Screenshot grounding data
*** Begin section ***

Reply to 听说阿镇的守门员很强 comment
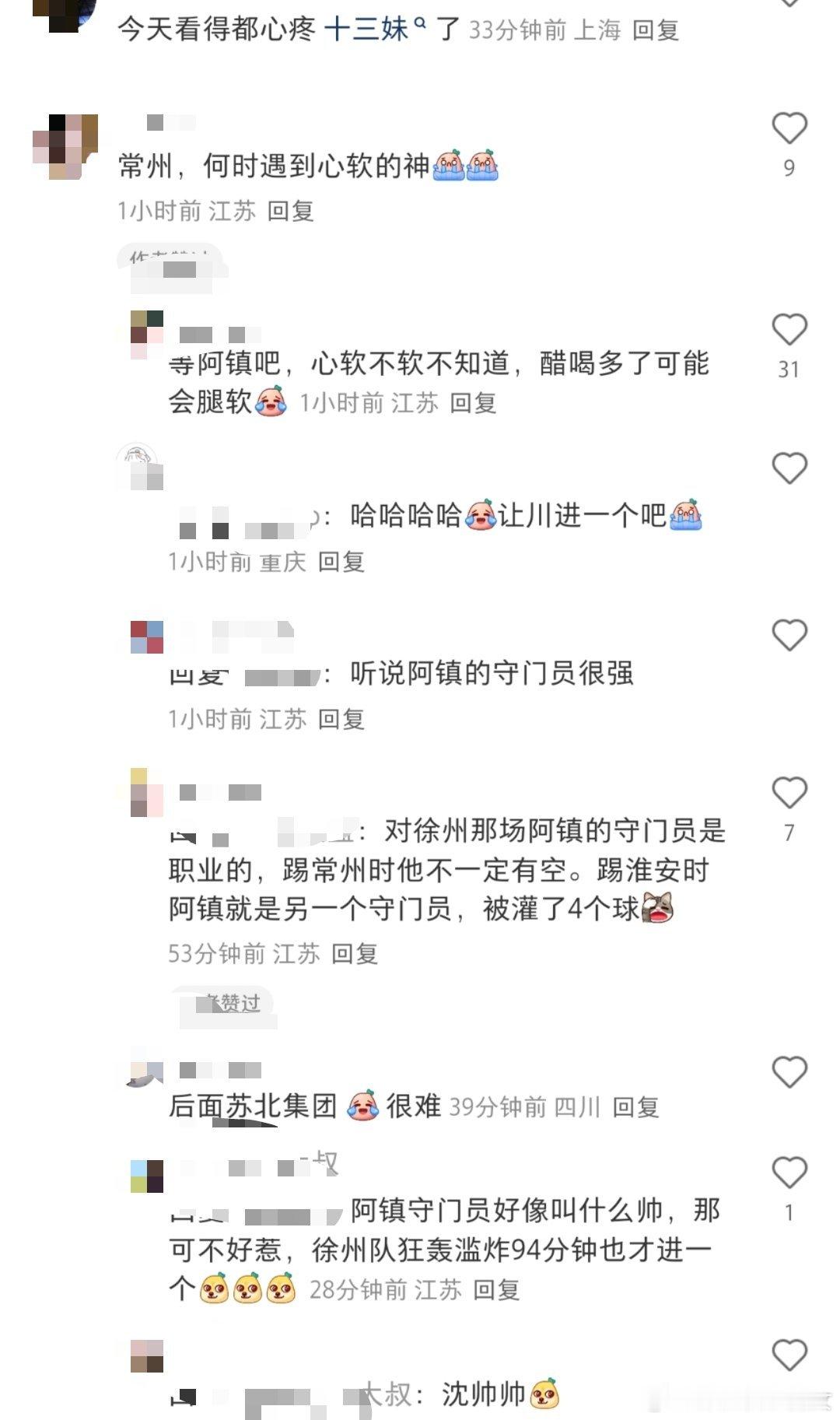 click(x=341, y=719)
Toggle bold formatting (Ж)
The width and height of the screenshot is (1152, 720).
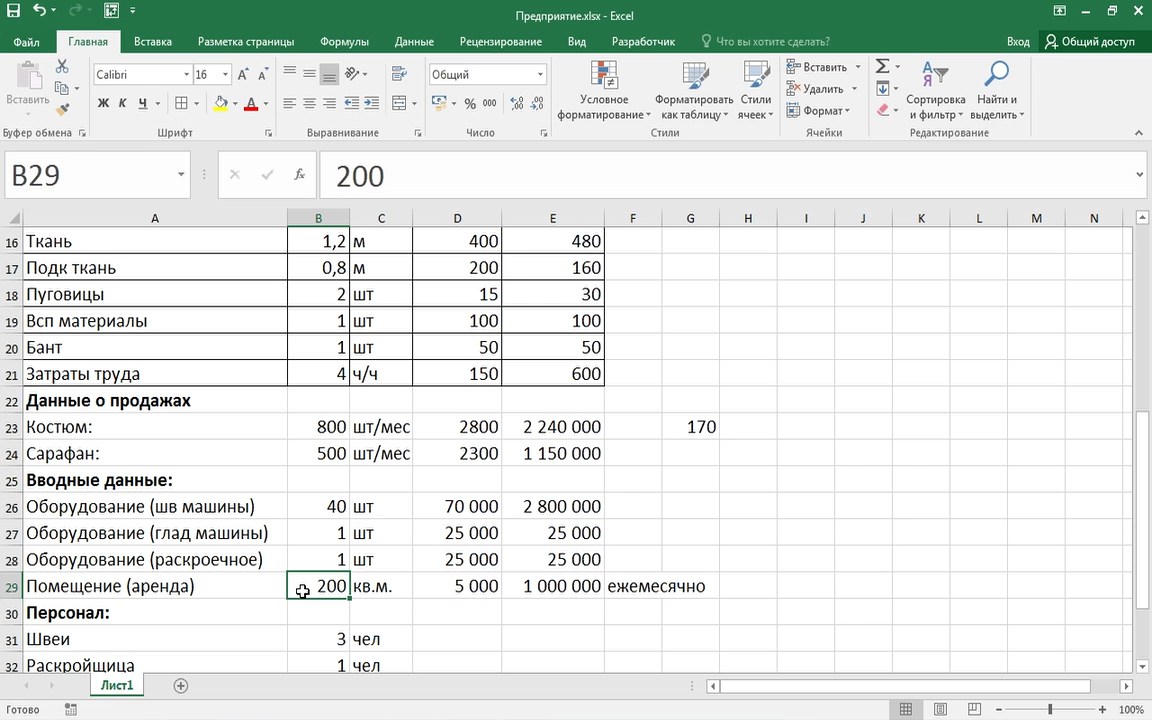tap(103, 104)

*** End section ***

WHAT IS NEEDED: Could you give all the records again, exactly, minus the pictures?

TASK ANSWER:
Reply to 听说阿镇的守门员很强 comment
 click(x=341, y=719)
Toggle bold formatting (Ж)
The width and height of the screenshot is (1152, 720).
tap(103, 104)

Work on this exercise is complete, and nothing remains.